- **WHAT TO WORK ON**
Could you convert the listing lines from the one containing "The image size is (601, 549)." through the one containing "Looking at the screenshot, I should 86,387.", both included, into a JSON list of strings with one string per line and blank lines omitted?
--- Begin PROVIDED INFORMATION ---
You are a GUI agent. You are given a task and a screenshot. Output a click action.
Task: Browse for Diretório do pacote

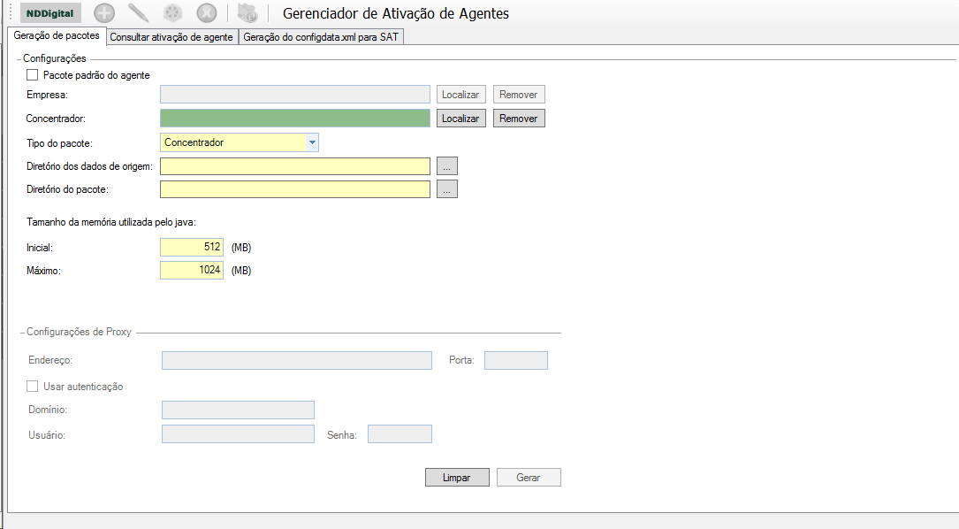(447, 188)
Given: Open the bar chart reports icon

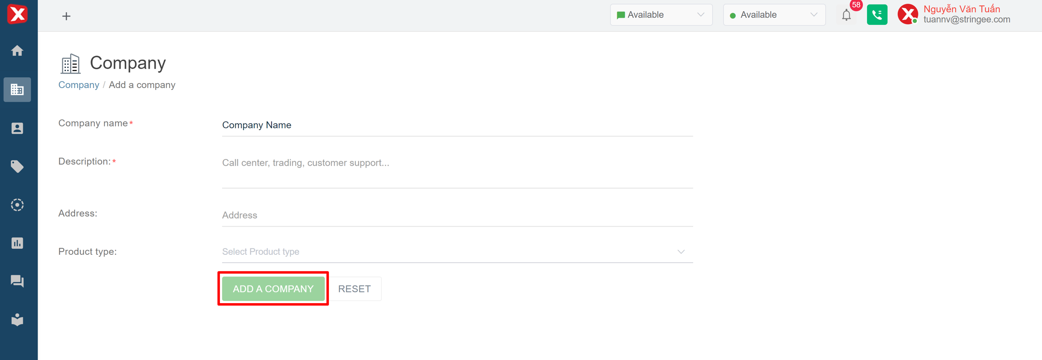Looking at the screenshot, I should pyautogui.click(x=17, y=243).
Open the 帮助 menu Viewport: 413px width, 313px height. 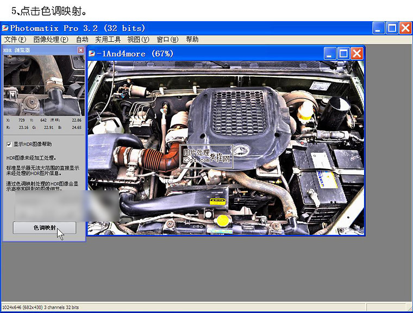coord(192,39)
--- End PROVIDED INFORMATION ---
--- Begin PROVIDED INFORMATION ---
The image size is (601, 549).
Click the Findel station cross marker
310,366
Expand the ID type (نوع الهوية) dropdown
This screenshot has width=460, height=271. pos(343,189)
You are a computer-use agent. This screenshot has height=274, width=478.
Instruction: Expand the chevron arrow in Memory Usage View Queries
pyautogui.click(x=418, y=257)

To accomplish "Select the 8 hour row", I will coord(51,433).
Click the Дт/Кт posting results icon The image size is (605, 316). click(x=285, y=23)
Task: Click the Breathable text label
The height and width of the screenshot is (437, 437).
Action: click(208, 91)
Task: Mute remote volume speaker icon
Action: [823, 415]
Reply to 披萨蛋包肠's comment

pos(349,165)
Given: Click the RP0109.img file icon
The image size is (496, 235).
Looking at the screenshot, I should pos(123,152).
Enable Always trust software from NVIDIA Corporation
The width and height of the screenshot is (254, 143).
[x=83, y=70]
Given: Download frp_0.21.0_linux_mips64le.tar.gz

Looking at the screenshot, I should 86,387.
--- End PROVIDED INFORMATION ---
--- Begin PROVIDED INFORMATION ---
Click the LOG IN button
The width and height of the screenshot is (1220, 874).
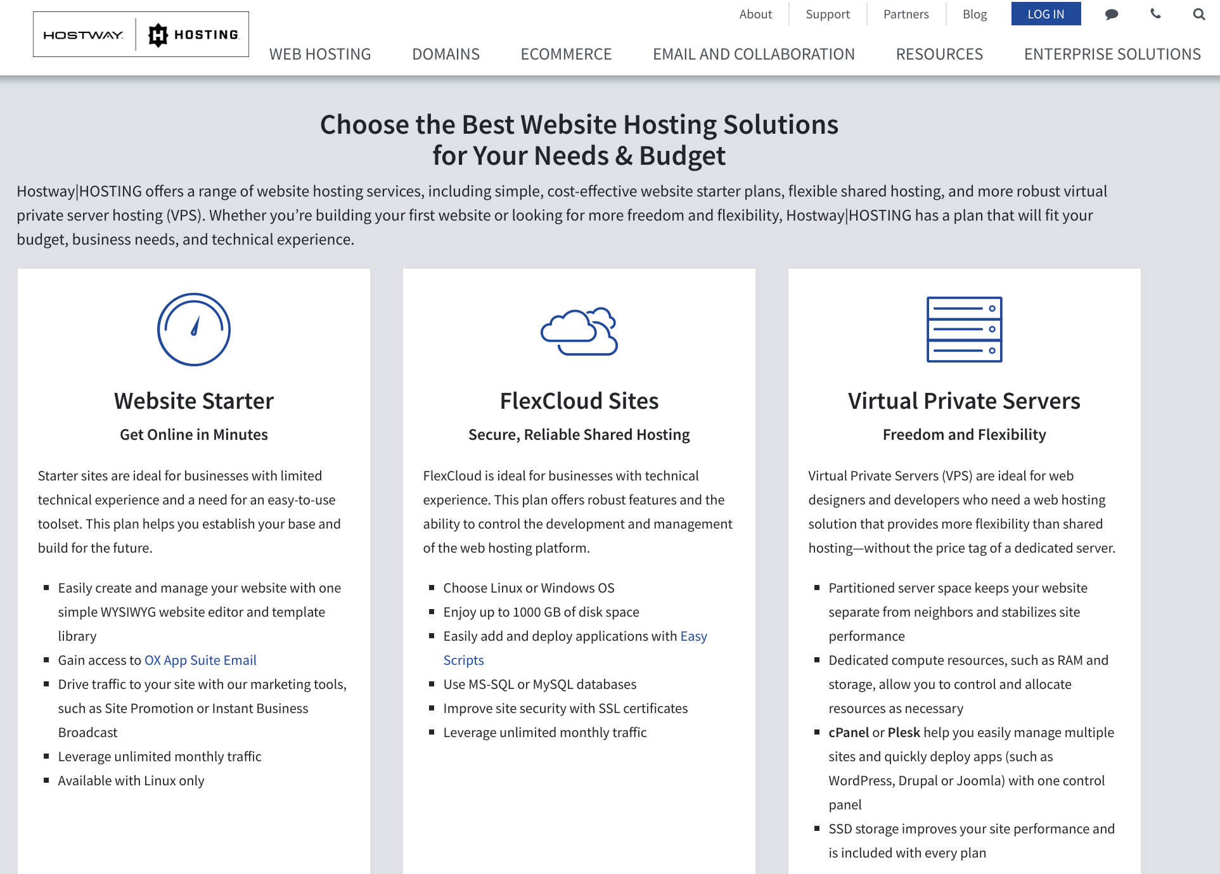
--- End PROVIDED INFORMATION ---
- **ANSWER FOR THE TASK**
[
  "The image size is (601, 549).",
  "Click the Findel station cross marker",
  "310,366",
  "Expand the ID type (نوع الهوية) dropdown",
  "This screenshot has width=460, height=271. pos(343,189)",
  "You are a computer-use agent. This screenshot has height=274, width=478.",
  "Instruction: Expand the chevron arrow in Memory Usage View Queries",
  "pyautogui.click(x=418, y=257)",
  "To accomplish \"Select the 8 hour row\", I will coord(51,433).",
  "Click the Дт/Кт posting results icon The image size is (605, 316). click(x=285, y=23)",
  "Task: Click the Breathable text label",
  "The height and width of the screenshot is (437, 437).",
  "Action: click(208, 91)",
  "Task: Mute remote volume speaker icon",
  "Action: [823, 415]",
  "Reply to 披萨蛋包肠's comment",
  "pos(349,165)",
  "Given: Click the RP0109.img file icon",
  "The image size is (496, 235).",
  "Looking at the screenshot, I should pos(123,152).",
  "Enable Always trust software from NVIDIA Corporation",
  "The width and height of the screenshot is (254, 143).",
  "[x=83, y=70]",
  "Given: Download frp_0.21.0_linux_mips64le.tar.gz",
  "Looking at the screenshot, I should 86,387."
]